Подойдя, он поздоровался, быстрым взглядом оглядел костер, ружье, на меня взглянул искоса, как-то по-петушиному, определяя, видать, что я за человек. Было ему лет сорок, возможно, чуть больше; лицо — строгое, немного вытянутое, глаза — спокойные и внимательные. Одежда простая и обычная для леса: телогрейка нараспашку, клетчатая рубаха, на голове — облезлая шапка с разведенными ушами.
— На тягу? — спросил он, как мне показалось, несколько насмешливо. — Времечко подходящее, — добавил, не дожидаясь ответа. — И денек выдался значительный.

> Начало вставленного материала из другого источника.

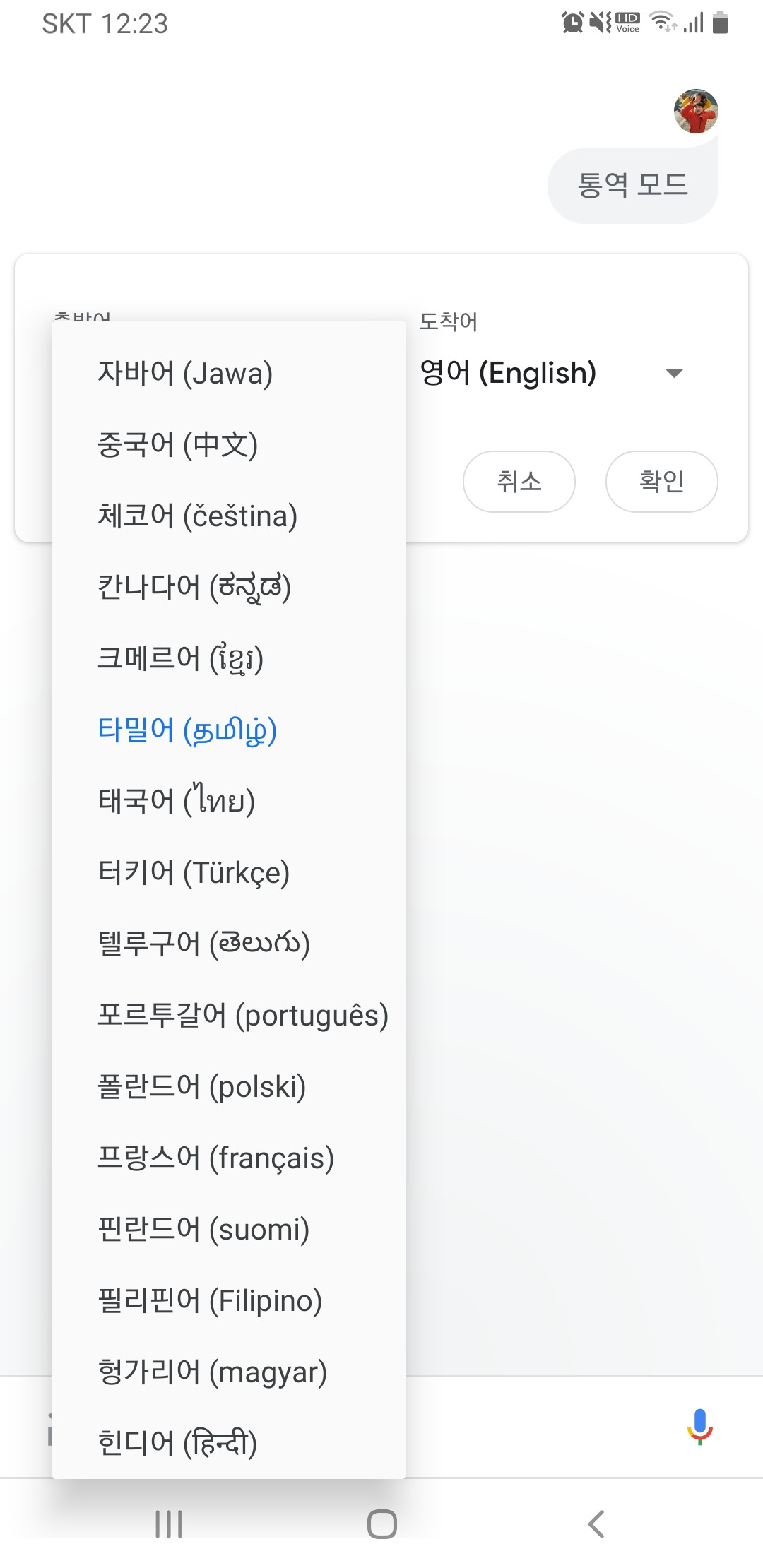Screen dimensions: 763x1568
Task: Click the 취소 cancel button
Action: click(519, 482)
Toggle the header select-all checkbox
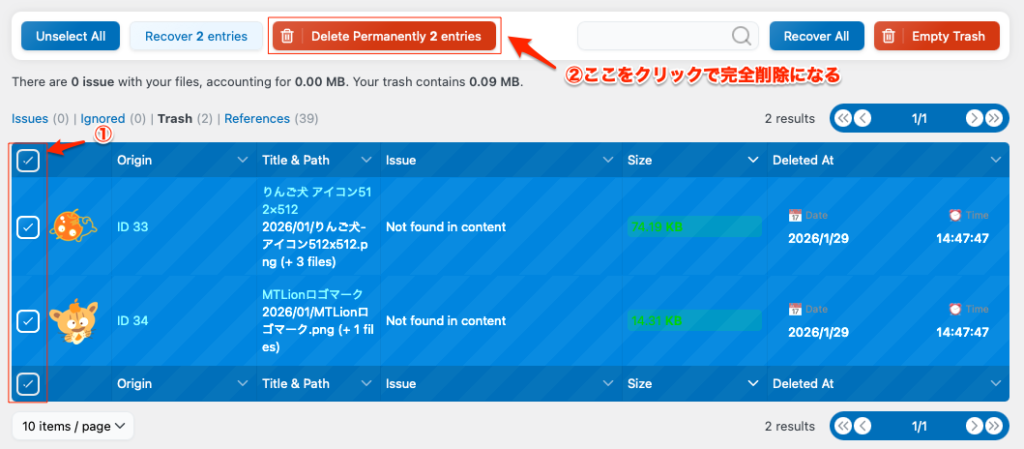Viewport: 1024px width, 449px height. pyautogui.click(x=28, y=160)
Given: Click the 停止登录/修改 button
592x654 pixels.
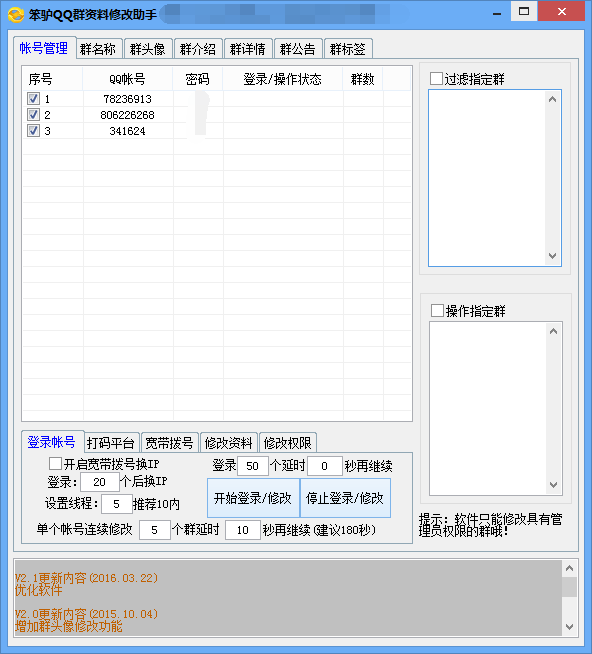Looking at the screenshot, I should pyautogui.click(x=345, y=498).
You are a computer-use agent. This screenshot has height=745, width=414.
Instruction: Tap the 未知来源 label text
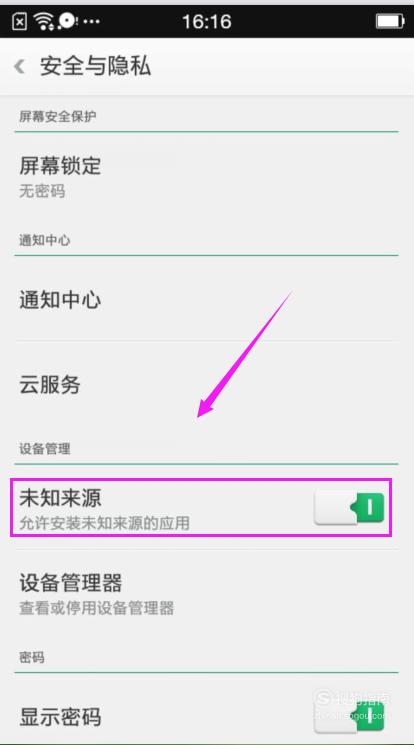60,498
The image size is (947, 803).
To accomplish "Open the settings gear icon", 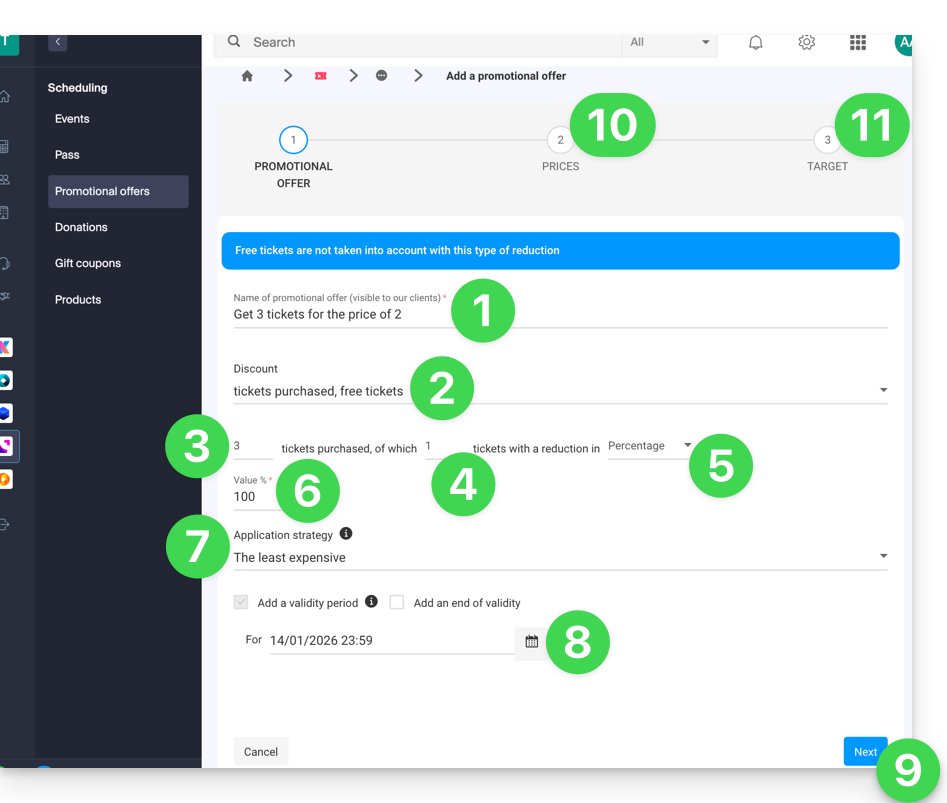I will click(806, 42).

— Хочется постоять, послушать, — сказал я, несколько удивляясь непривычному определению дня и тоже стараясь угадать, что за человек встретился мне в лесу. — Садитесь, — кивнул я на чурбак. — Скоро картошка поспеет.
— Благодарю! — откликнулся он серьезно, оглядел поляну и сказал как бы и не мне вовсе: — Отдохнуть можно, отчего бы...
С этими словами он опустился на обрубок березы и вздохнул так, словно бы хотел сказать: «Ну и красота вокруг!» — не сказал, только взглянул на меня по-доброму, улыбнулся едва приметно и махнул рукой на собаку, которая, осмелев, уже нанюхала колбасу.
— Уймись, прицепа! — прикрикнул он и спросил меня, давно ли я знаю это место.
Я ответил, и какое-то время мы молчали. Лайка, получив кусок колбасы, залегла чуть в стороне и сторожко водила ушами. Когда я тянулся к костру, она смотрела на мои руки и замирала в ожидании, что достанется что-нибудь и ей, но после напускала на себя равнодушный вид и отворачивалась. Хозяин не обращал на нее внимания, и она положила голову на лапы и успокоилась, настроившись на долгое ожидание.